WHAT THE TASK REQUIRES:
Write the following entries out again exactly, skipping each image.

DATA RECORDS:
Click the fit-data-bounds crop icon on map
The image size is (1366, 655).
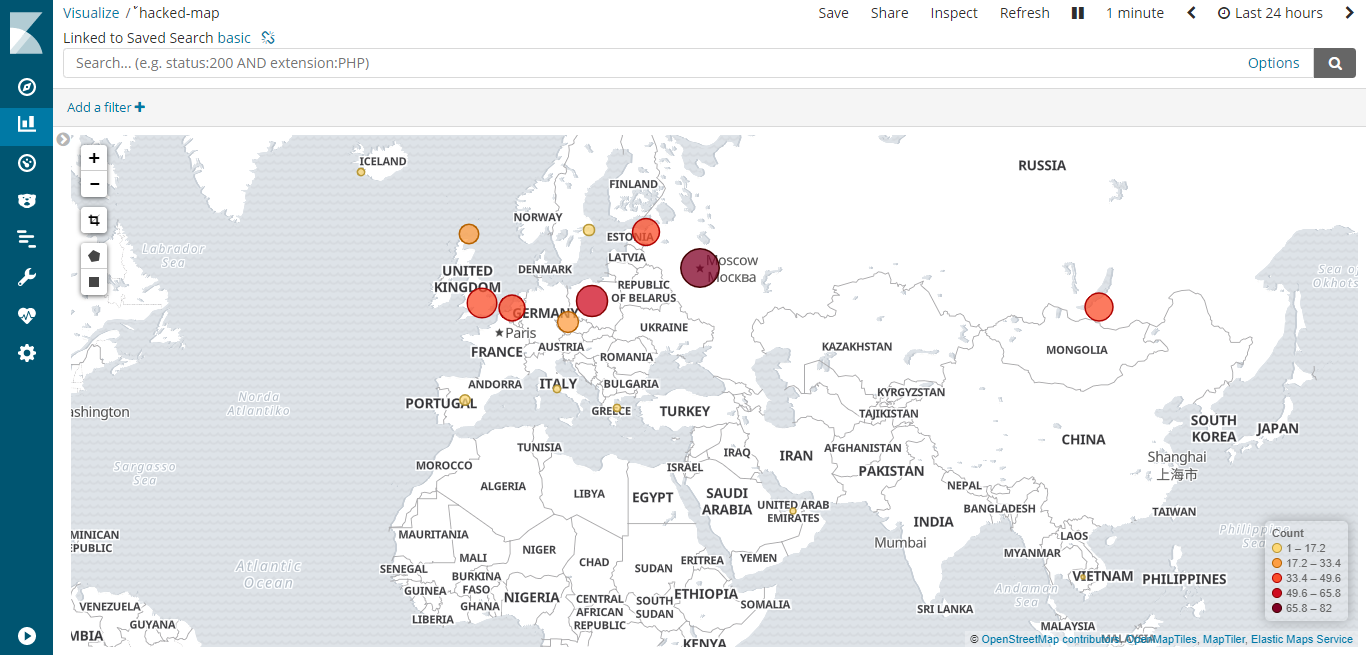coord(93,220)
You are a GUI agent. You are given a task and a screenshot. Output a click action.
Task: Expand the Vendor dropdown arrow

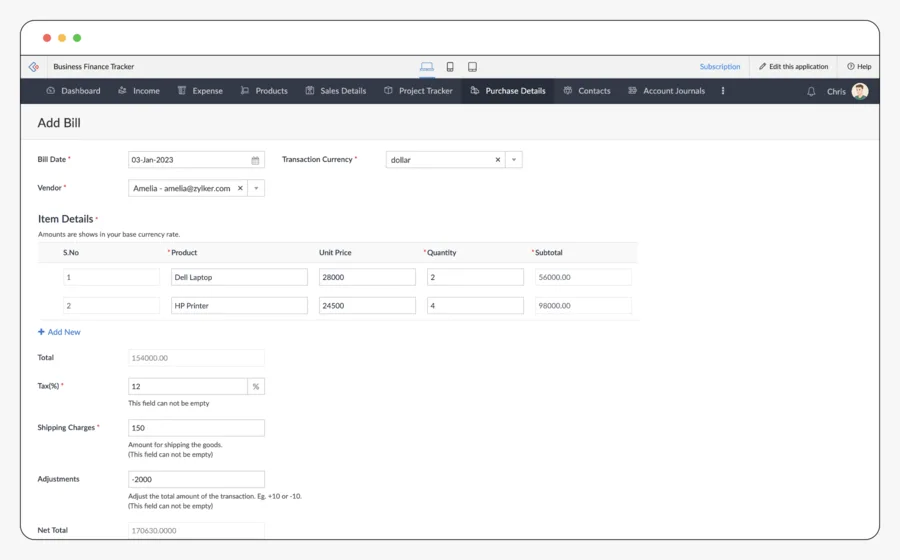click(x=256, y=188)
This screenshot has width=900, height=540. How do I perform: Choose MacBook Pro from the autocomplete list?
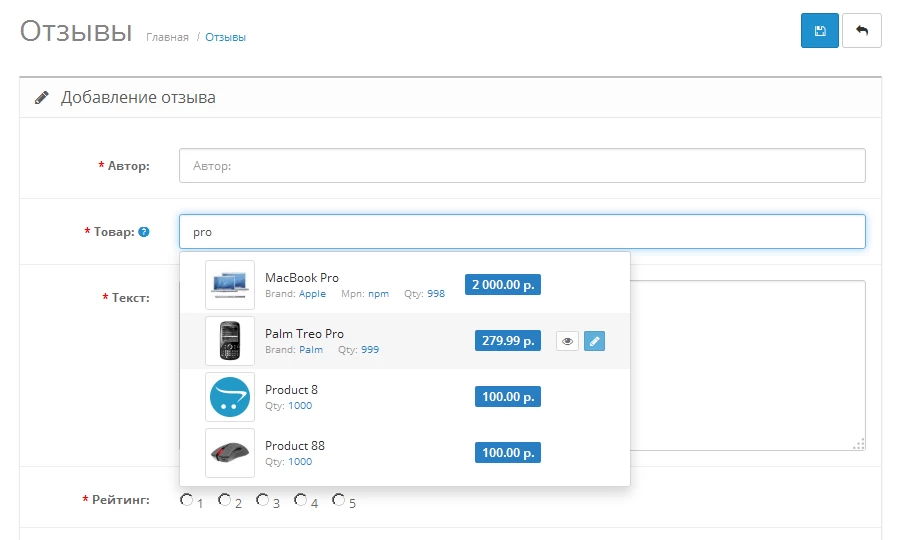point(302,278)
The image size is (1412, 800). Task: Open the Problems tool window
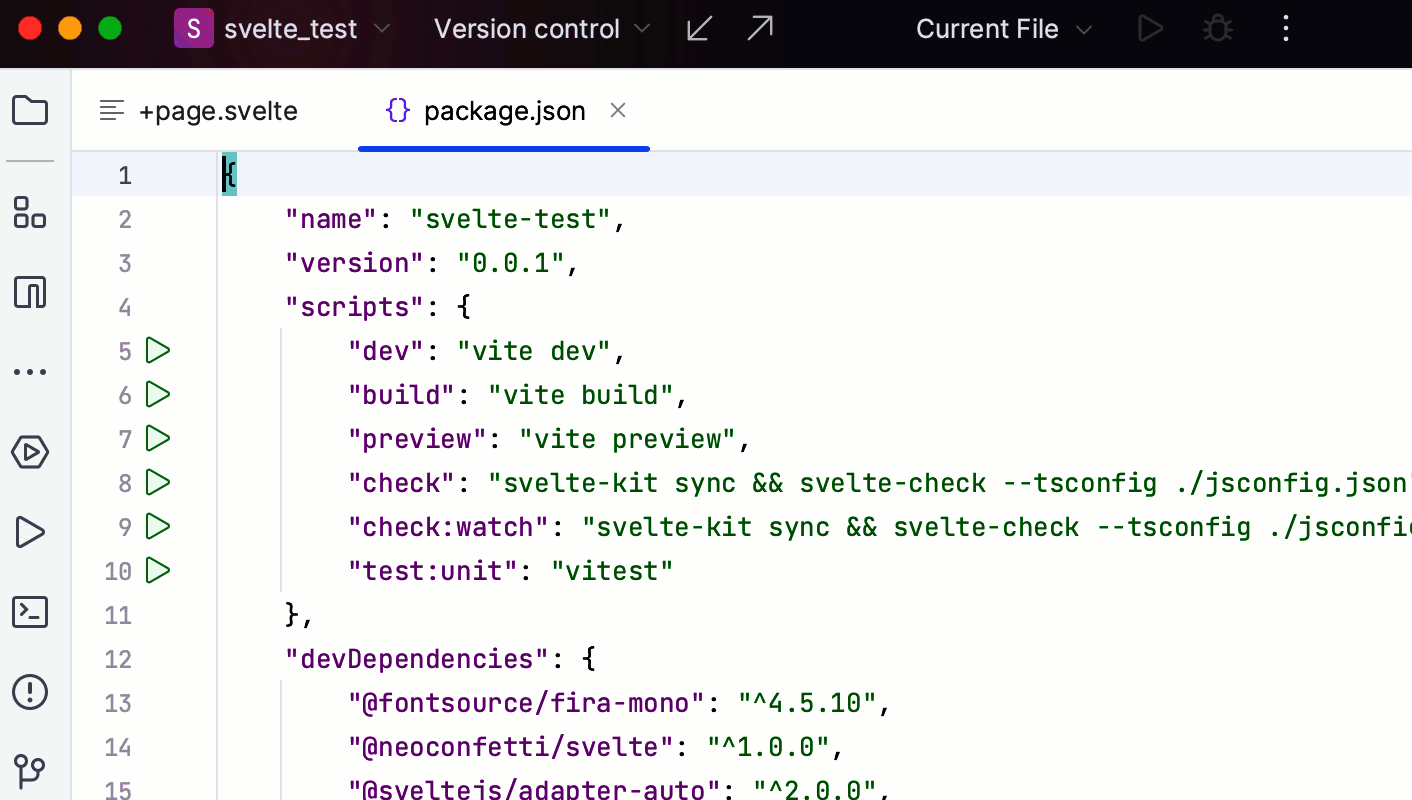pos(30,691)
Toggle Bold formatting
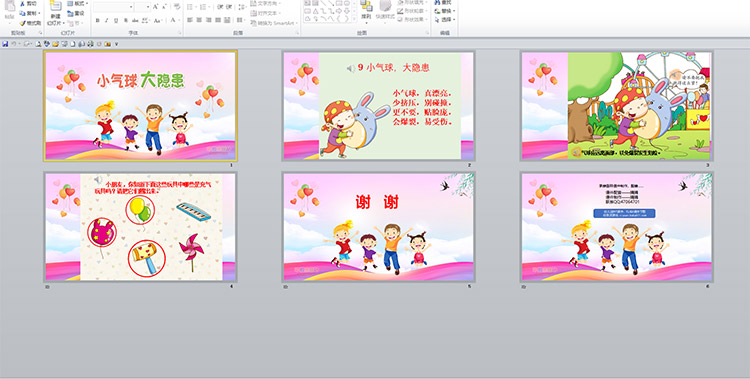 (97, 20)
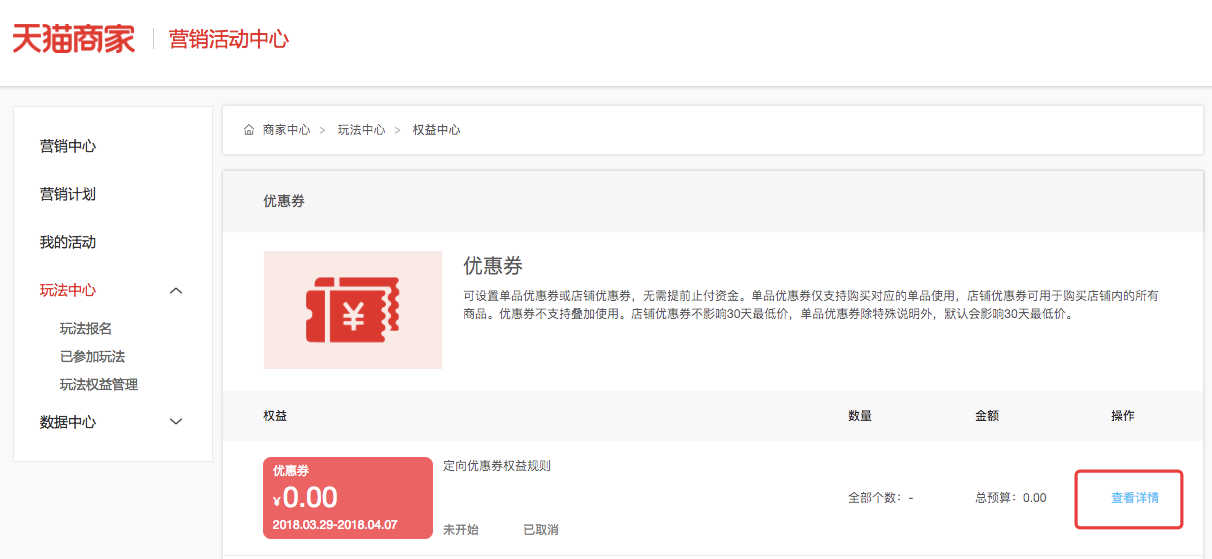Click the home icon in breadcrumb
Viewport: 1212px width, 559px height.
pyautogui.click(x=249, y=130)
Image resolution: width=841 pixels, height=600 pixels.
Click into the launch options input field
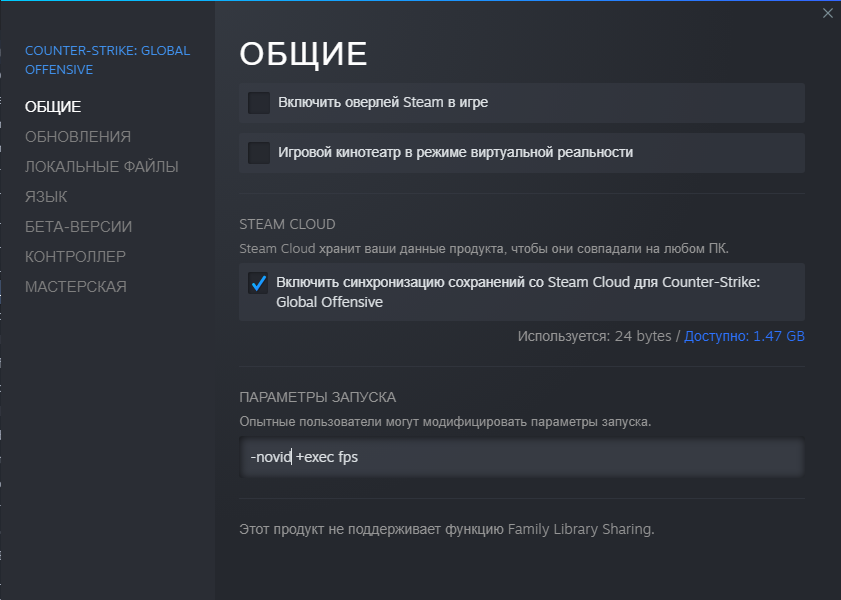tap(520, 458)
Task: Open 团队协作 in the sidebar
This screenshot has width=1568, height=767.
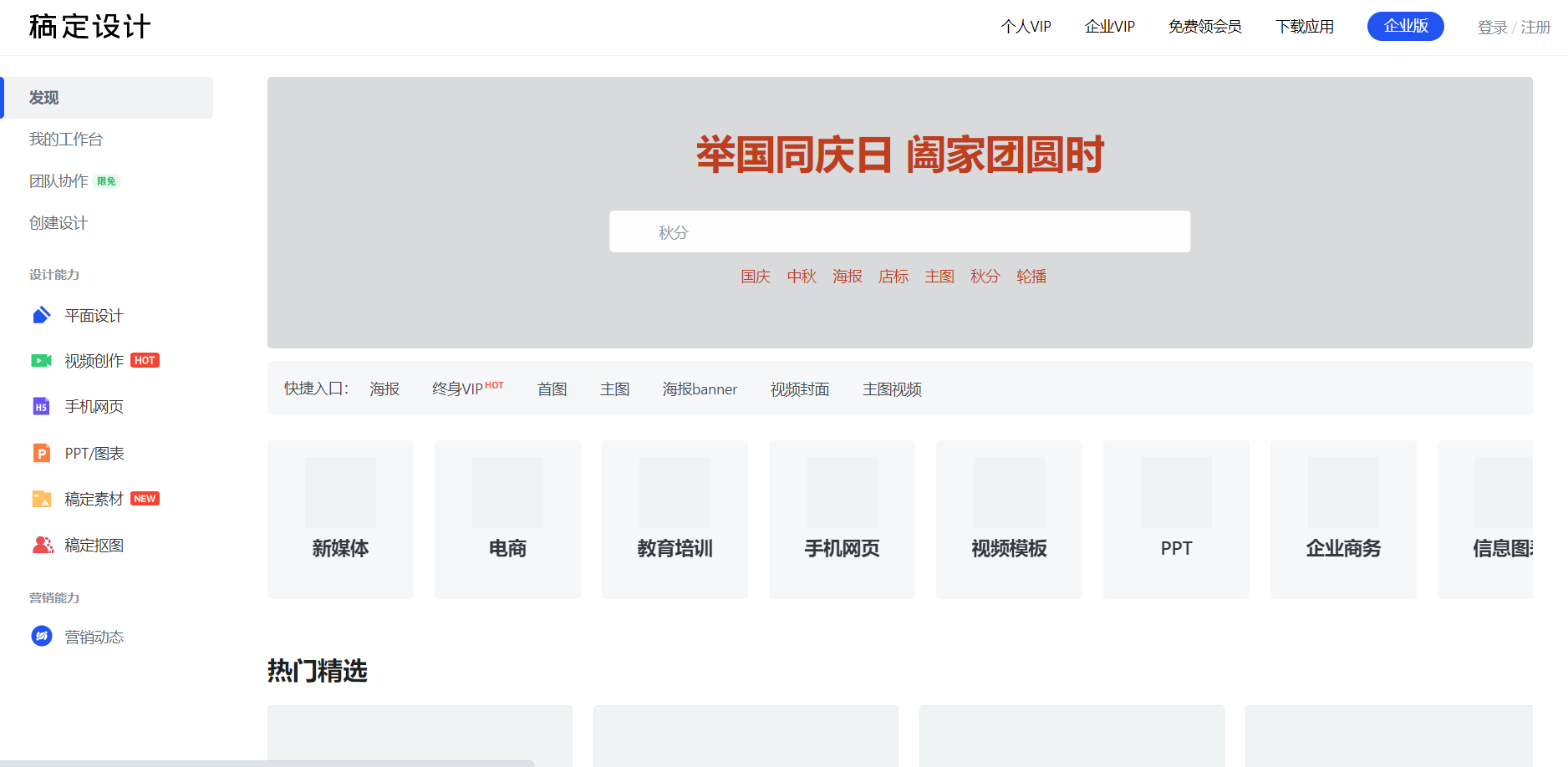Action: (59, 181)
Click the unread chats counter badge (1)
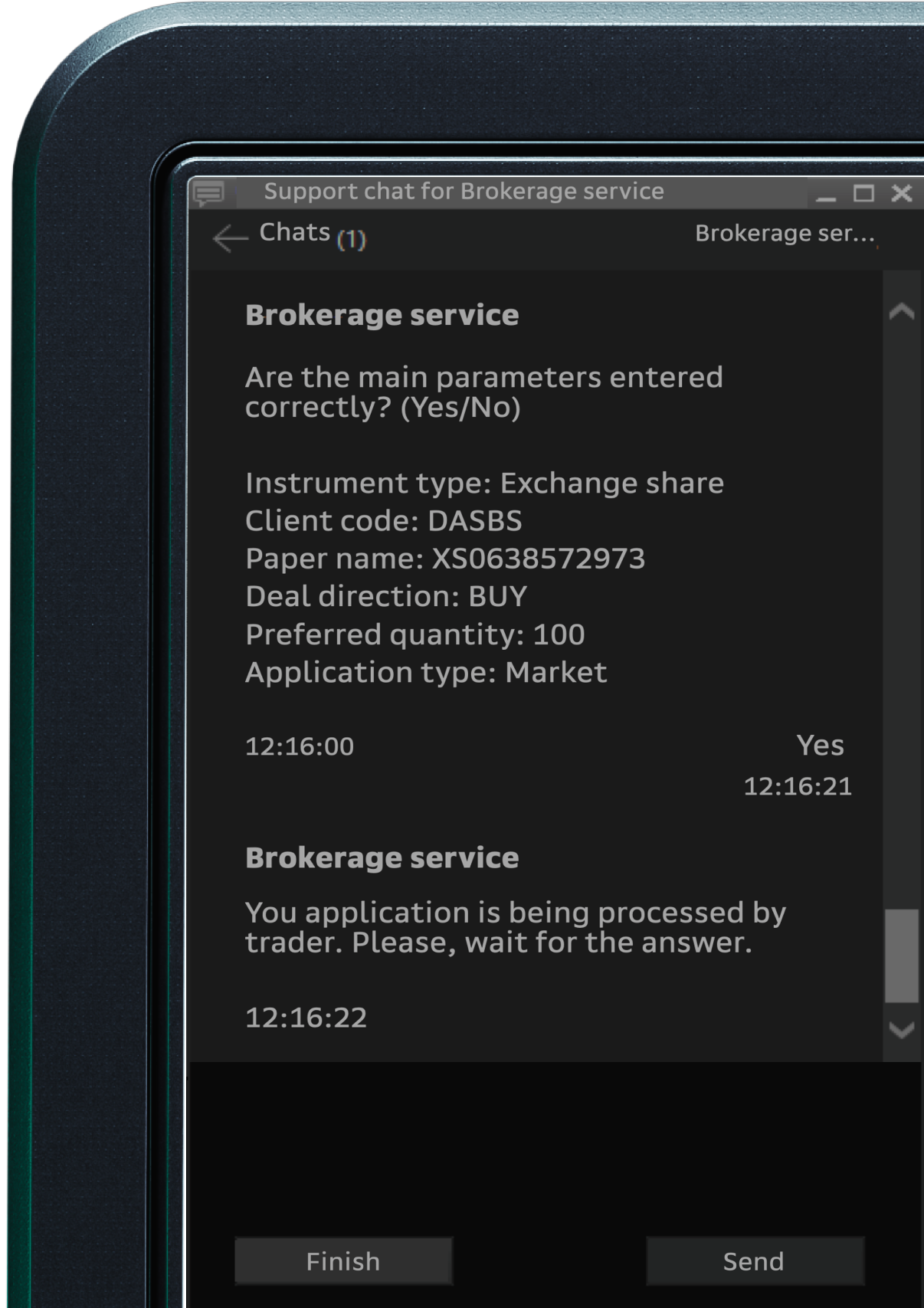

REPLY TO THE EXERCISE:
Click the fit-data-bounds crop icon on map
The image size is (1366, 655).
coord(93,220)
You are a GUI agent. You are given a task and a screenshot. Output a click action.
Task: Expand the Vendor dropdown arrow

click(x=256, y=188)
This screenshot has width=900, height=540. How do I perform: Choose MacBook Pro from the autocomplete list?
point(302,278)
The image size is (1412, 800). Task: Open the Problems tool window
pos(30,691)
Toggle Bold formatting
 (97, 20)
Click the home icon in breadcrumb
Viewport: 1212px width, 559px height.
pyautogui.click(x=249, y=130)
Image resolution: width=841 pixels, height=600 pixels.
Click into the launch options input field
tap(520, 458)
Task: Open 团队协作 in the sidebar
This screenshot has width=1568, height=767.
Action: (59, 181)
Click the unread chats counter badge (1)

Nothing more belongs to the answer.